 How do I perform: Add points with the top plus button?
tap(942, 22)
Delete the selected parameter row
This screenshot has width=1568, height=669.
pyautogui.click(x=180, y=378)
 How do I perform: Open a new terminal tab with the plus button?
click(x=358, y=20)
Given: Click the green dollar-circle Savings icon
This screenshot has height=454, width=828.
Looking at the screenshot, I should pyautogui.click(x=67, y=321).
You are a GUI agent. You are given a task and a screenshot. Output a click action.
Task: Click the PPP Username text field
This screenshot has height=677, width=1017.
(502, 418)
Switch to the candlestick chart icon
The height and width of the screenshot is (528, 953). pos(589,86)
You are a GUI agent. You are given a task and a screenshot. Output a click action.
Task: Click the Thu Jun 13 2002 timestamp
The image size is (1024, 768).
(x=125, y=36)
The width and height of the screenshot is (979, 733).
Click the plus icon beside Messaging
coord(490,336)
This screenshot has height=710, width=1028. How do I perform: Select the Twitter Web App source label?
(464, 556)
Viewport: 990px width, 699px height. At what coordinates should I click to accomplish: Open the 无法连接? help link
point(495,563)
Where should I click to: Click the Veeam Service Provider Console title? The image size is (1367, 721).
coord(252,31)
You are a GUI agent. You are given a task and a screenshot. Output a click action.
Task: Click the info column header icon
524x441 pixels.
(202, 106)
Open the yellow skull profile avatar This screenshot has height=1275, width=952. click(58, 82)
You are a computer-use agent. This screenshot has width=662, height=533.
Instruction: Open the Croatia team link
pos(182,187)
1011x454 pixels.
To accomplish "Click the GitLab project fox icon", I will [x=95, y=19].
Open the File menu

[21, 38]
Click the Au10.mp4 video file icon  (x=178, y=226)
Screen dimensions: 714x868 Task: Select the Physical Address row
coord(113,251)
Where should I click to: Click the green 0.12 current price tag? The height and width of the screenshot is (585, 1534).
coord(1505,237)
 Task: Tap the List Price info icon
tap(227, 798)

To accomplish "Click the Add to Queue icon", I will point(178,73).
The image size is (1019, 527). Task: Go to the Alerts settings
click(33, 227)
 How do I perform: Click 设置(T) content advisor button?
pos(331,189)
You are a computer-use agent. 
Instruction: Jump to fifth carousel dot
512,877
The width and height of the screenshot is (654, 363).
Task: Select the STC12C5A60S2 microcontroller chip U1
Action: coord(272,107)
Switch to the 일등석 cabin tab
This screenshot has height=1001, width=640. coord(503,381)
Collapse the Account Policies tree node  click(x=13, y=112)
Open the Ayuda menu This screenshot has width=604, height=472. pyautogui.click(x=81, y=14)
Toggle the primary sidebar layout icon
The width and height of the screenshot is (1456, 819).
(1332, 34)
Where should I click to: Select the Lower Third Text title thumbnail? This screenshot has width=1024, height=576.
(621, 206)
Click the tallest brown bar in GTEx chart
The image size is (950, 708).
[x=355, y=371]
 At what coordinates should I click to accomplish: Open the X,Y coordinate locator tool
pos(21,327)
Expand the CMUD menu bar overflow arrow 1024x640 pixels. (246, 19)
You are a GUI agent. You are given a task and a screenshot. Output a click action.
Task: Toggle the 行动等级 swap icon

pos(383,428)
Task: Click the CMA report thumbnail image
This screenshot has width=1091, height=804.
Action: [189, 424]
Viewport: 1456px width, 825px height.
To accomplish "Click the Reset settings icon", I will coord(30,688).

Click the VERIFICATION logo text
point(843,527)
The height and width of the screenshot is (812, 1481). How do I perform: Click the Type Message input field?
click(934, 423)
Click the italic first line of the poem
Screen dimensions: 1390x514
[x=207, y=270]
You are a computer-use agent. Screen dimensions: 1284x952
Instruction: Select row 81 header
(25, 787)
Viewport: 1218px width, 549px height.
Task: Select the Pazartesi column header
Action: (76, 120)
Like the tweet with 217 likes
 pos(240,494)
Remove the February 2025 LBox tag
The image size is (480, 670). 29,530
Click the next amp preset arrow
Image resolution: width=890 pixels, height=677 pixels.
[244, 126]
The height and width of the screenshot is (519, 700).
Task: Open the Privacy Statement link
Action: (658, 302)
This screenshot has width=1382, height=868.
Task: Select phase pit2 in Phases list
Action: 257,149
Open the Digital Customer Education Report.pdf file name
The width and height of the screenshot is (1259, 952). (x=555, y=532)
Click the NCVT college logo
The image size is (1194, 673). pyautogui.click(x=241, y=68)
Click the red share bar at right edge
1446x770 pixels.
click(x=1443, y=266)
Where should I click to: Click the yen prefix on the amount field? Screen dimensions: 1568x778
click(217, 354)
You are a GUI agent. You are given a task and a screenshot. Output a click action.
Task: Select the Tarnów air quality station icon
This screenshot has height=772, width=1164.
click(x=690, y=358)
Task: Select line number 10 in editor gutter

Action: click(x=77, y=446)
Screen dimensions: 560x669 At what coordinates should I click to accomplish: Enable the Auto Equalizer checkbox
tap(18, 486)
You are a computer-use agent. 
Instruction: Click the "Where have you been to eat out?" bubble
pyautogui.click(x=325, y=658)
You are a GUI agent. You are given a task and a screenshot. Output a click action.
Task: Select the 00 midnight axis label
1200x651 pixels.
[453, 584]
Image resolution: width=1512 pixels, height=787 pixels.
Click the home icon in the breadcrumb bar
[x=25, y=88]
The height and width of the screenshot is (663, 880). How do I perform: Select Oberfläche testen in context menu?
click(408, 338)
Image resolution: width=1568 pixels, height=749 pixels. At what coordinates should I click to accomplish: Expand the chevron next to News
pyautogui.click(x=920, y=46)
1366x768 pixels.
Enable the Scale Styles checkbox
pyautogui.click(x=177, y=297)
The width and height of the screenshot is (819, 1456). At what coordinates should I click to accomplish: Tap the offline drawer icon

□ □ □ □

**WHAT TO WORK ON**
Lay out the records from the line containing "At what coordinates should I click to accomplish: Open the X,Y" through the line containing "pos(240,494)", inclusive, as a JSON list of strings with one string per line. Leave out blank lines.

**COMPLETE OUTPUT**
[
  " At what coordinates should I click to accomplish: Open the X,Y coordinate locator tool",
  "pos(21,327)",
  "Expand the CMUD menu bar overflow arrow 1024x640 pixels. (246, 19)",
  "You are a GUI agent. You are given a task and a screenshot. Output a click action.",
  "Task: Toggle the 行动等级 swap icon",
  "pos(383,428)",
  "Task: Click the CMA report thumbnail image",
  "This screenshot has width=1091, height=804.",
  "Action: [189, 424]",
  "Viewport: 1456px width, 825px height.",
  "To accomplish \"Click the Reset settings icon\", I will coord(30,688).",
  "Click the VERIFICATION logo text",
  "point(843,527)",
  "The height and width of the screenshot is (812, 1481). How do I perform: Click the Type Message input field?",
  "click(934, 423)",
  "Click the italic first line of the poem",
  "Screen dimensions: 1390x514",
  "[x=207, y=270]",
  "You are a computer-use agent. Screen dimensions: 1284x952",
  "Instruction: Select row 81 header",
  "(25, 787)",
  "Viewport: 1218px width, 549px height.",
  "Task: Select the Pazartesi column header",
  "Action: (76, 120)",
  "Like the tweet with 217 likes",
  " pos(240,494)"
]